Coding and sequencing for carcinoid tumors are dependent on the physician documentation in the medical record and application of the Official Coding Guidelines for inpatient care. Also, use specific AHA Coding Clinic for ICD-9-CM and American Medical Association CPT Assistant references to ensure complete and accurate coding.

— This information was prepared by Audrey Howard, RHIA, of 3M Consulting Services. 3M Consulting Services is a business of 3M Health Information Systems, a supplier of coding and classification systems to more than 5,000 healthcare providers. The company and its representatives do not assume any responsibility for reimbursement decisions or claims denials made by providers or payers as the result of the misuse of this coding information. More information about 3M Health Information Systems is available at www.3mhis.com or by calling 800-367-2447.

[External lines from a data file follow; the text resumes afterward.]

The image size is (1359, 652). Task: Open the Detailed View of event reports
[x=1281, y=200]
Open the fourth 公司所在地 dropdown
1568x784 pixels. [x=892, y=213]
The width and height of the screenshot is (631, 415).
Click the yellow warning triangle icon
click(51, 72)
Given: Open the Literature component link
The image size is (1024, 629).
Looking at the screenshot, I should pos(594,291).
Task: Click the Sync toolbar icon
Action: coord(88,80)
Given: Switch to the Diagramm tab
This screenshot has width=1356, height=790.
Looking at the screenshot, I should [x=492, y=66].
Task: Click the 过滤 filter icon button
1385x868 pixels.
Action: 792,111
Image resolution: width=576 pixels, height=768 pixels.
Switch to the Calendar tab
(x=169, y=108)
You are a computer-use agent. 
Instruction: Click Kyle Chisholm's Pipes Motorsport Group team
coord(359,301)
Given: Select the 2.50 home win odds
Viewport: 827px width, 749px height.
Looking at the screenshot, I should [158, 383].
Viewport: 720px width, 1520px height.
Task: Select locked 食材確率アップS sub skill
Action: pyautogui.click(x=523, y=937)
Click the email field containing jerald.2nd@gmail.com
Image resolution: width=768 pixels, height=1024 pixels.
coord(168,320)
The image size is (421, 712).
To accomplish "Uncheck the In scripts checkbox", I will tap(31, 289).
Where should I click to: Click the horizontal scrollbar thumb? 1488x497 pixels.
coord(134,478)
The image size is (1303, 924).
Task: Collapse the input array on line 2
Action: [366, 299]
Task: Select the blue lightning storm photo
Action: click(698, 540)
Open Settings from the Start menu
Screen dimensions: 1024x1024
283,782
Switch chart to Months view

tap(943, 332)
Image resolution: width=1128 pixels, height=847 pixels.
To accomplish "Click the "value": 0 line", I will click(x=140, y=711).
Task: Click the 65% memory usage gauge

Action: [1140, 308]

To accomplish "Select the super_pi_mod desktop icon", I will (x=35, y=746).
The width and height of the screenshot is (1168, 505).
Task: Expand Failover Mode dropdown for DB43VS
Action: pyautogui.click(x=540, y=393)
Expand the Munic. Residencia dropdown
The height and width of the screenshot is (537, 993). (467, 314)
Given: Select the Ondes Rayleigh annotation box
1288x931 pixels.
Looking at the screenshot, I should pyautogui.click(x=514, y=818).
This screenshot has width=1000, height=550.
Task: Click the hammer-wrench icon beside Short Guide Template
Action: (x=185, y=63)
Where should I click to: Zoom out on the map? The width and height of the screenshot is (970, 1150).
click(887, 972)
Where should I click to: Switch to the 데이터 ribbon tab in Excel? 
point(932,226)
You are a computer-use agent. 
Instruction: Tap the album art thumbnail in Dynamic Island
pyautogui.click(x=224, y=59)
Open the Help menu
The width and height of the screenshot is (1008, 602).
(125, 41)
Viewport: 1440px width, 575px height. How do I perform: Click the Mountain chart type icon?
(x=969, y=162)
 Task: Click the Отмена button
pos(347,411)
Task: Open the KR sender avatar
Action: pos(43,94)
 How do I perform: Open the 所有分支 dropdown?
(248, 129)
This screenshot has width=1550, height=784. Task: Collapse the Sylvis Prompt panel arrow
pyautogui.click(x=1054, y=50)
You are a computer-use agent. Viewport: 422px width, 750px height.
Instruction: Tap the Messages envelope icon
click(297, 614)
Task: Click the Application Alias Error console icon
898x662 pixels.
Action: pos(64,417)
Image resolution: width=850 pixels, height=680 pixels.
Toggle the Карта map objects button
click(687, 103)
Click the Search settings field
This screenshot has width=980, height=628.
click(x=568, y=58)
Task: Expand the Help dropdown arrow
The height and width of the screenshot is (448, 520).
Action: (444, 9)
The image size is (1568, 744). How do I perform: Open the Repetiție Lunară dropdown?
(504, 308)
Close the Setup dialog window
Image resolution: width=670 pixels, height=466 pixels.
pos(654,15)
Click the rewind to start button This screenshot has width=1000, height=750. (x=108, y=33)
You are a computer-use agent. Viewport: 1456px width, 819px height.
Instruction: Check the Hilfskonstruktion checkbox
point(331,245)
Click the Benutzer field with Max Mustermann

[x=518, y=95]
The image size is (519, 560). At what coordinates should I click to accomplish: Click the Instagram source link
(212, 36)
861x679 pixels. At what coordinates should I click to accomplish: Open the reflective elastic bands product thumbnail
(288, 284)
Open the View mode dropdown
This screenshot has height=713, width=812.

Carcinoid Tumors in ICD-10-CM
Classify benign carcinoid tumors to category D3a, Benign neuroendocrine tumors. Fourth, fifth, and sixth characters are necessary to identify tumor location. Classify malignant carcinoid tumors to category C7a, Malignant neuroendocrine tumors, and secondary neuroendocrine tumors to category C7b, with fourth, fifth, and sixth characters once again needed.

As in ICD-9-CM, an instructional note is included under the category headers to assign an additional code for carcinoid syndrome (E34.0), if present. The coding note related to multiple endocrine neoplasia (MEN) syndrome states “code also” instead of “code first.” Therefore, MEN syndrome associated with carcinoid tumors is assigned to codes E31.20 to E31.23, with sequencing depending on the circumstances of admission.